If all three are satisfied the sound radiates from the source to our built-in detector – you can hear a sound. The source-medium-detector model was central to the model of sound.
It's a good and useful starting point. We'll build on this model of radiations as travelling oscillations, of particular frequency and amplitude. The idea that all such radiations terminate at a detector is too restrictive. So the source-medium-detector model is generalised to a source-radiating-absorber model. Some absorbers are detectors, but not all. Some radiations travel through a tangible medium, but not all.
Learning from SPT: Light and SPT: Sound
The vibrations that result in you hearing a sound, because of their nature, travel as variations in physical density, so these vibrations rely on a medium made of particles connecting the source to the detector. Other vibrations, very similar in nature, could still travel out from the source but not be detected.
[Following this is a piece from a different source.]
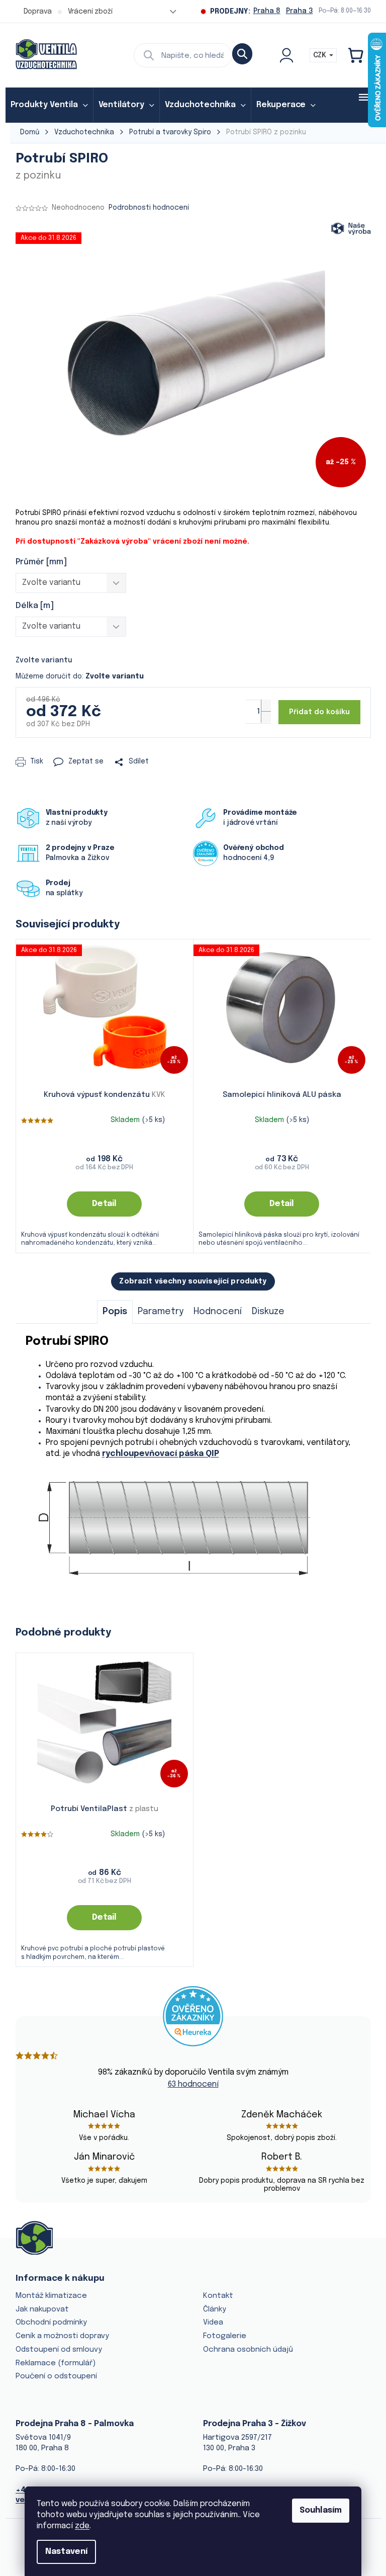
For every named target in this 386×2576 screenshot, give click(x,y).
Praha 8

They could be above or below the frequency we can hear (so-called infra-sound or ultra-sound) or the amplitude could be just too small: so not enough power in the radiating pathway for the detector to respond.
The sound we hear is part of a family of vibrations: having a similar mechanism of transmission but varying in that different detectors respond differently. What is infra-sound for a bat is only sound to us. This idea of a family of radiations will be important. The SPT: Light topic places light as one of a family of electromagnetic radiations, selected from the family by being that range of frequencies detectable by our eyes.